Why do we write Bernoulli likelihood as follow:
$L(p) = \prod_{i=1}^n p^{x_i}(1-p)^{(1-x_i)}$
and not like this:
$L(p) = \prod_{i=1}^n [px_i +(1-p)(1-x_i)]$
Both expressions are equivalent.
Is it only a trick to make it easier to derive the maximum of likelihood as below? Or is there a fundamental explanation?
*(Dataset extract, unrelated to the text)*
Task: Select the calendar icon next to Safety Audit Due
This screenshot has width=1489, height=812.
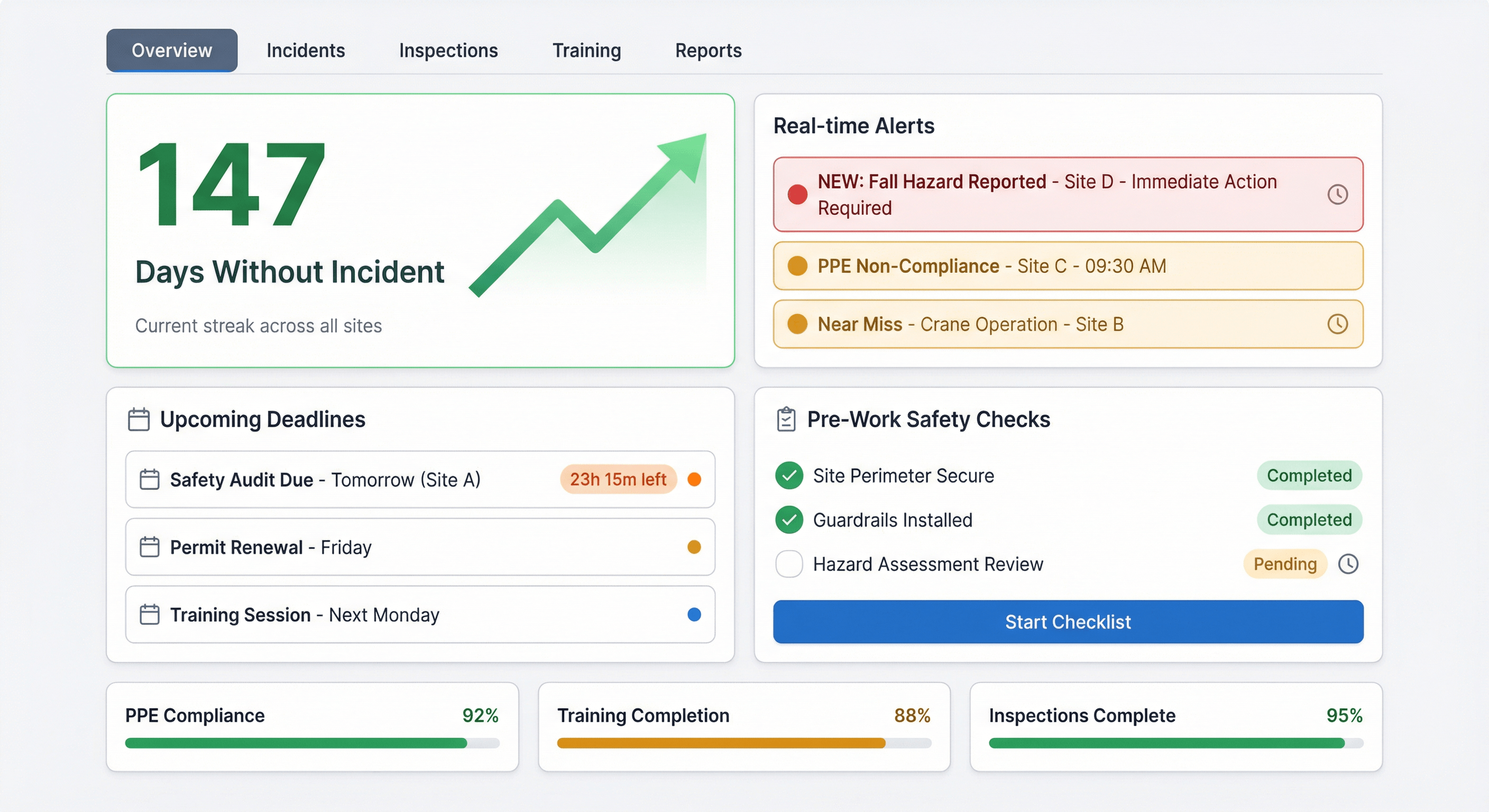Action: click(150, 479)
$$ \begin{align*} L(p) &= \prod_{i=1}^n p^{x_i}(1-p)^{(1-x_i)}\\ \ell(p) &= \log{p}\sum_{i=1}^n x_i + \log{(1-p)}\sum_{i=1}^n (1-x_i)\\ \dfrac{\partial\ell(p)}{\partial p} &= \dfrac{\sum_{i=1}^n x_i}{p} - \dfrac{\sum_{i=1}^n (1-x_i)}{1-p} \overset{\text{set}}{=}0\\ \sum_{i=1}^n x_i - p\sum_{i=1}^n x_i &= p\sum_{i=1}^n (1-x_i)\\ p& = \dfrac{1}{n}\sum_{i=1}^n x_i \end{align*} $$
Yeah they are equivalent; it's written like that probably just to make it easier to analyze when looking at the log likelihood, but there's no "mathematical" reason. I think writing it like that also makes it more clear that you are multiplying probabilities. What I mean by that is if you expand $$\prod_{i=1}^n p^{x_i} (1-p)^{1-x_i},$$ you get $$ p^{\sum x_i} (1-p)^{1 - \sum x_i},$$ which might be easier to work with than the expression you proposed. But yeah, I think it's just written like that because it makes a little more "sense" in some ways, but there shouldn't be a deep mathematical reason or something like that because as you said, they are equivalent.